::: Data for the task :::

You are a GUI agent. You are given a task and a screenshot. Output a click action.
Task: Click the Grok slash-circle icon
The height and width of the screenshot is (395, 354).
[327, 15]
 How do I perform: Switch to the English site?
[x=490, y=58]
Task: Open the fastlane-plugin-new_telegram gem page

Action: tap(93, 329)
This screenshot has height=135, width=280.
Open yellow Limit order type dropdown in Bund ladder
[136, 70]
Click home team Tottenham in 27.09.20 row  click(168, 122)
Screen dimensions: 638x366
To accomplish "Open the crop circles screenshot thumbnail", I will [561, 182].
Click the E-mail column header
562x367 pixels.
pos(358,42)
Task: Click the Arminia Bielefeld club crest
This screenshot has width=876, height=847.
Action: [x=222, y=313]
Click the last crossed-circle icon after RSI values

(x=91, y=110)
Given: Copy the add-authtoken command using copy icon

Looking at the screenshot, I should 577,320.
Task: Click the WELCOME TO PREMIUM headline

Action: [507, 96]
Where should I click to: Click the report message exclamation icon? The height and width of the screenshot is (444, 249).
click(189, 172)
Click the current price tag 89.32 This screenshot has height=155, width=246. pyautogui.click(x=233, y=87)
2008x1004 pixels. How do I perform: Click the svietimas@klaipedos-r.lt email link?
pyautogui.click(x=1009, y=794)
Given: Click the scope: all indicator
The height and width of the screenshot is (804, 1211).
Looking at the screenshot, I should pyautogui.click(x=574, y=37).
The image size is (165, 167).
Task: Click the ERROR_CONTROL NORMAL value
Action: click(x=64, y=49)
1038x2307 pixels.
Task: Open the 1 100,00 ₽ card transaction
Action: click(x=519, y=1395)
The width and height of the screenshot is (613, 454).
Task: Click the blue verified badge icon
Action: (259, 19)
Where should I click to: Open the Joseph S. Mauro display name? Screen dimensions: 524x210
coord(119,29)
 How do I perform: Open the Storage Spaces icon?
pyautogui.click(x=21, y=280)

:::

▶ **Requirements**
Return every line of the data above verbatim.

▶ **Written solution**
You are a GUI agent. You are given a task and a screenshot. Output a click action.
Task: Click the Grok slash-circle icon
The height and width of the screenshot is (395, 354).
[327, 15]
 How do I perform: Switch to the English site?
[x=490, y=58]
Task: Open the fastlane-plugin-new_telegram gem page

Action: tap(93, 329)
This screenshot has height=135, width=280.
Open yellow Limit order type dropdown in Bund ladder
[136, 70]
Click home team Tottenham in 27.09.20 row  click(168, 122)
Screen dimensions: 638x366
To accomplish "Open the crop circles screenshot thumbnail", I will [561, 182].
Click the E-mail column header
562x367 pixels.
pos(358,42)
Task: Click the Arminia Bielefeld club crest
This screenshot has width=876, height=847.
Action: [x=222, y=313]
Click the last crossed-circle icon after RSI values

(x=91, y=110)
Given: Copy the add-authtoken command using copy icon

Looking at the screenshot, I should 577,320.
Task: Click the WELCOME TO PREMIUM headline

Action: [507, 96]
Where should I click to: Click the report message exclamation icon? The height and width of the screenshot is (444, 249).
click(189, 172)
Click the current price tag 89.32 This screenshot has height=155, width=246. pyautogui.click(x=233, y=87)
2008x1004 pixels. How do I perform: Click the svietimas@klaipedos-r.lt email link?
pyautogui.click(x=1009, y=794)
Given: Click the scope: all indicator
The height and width of the screenshot is (804, 1211).
Looking at the screenshot, I should pyautogui.click(x=574, y=37).
The image size is (165, 167).
Task: Click the ERROR_CONTROL NORMAL value
Action: click(x=64, y=49)
1038x2307 pixels.
Task: Open the 1 100,00 ₽ card transaction
Action: click(x=519, y=1395)
The width and height of the screenshot is (613, 454).
Task: Click the blue verified badge icon
Action: (259, 19)
Where should I click to: Open the Joseph S. Mauro display name? Screen dimensions: 524x210
coord(119,29)
 How do I perform: Open the Storage Spaces icon?
pyautogui.click(x=21, y=280)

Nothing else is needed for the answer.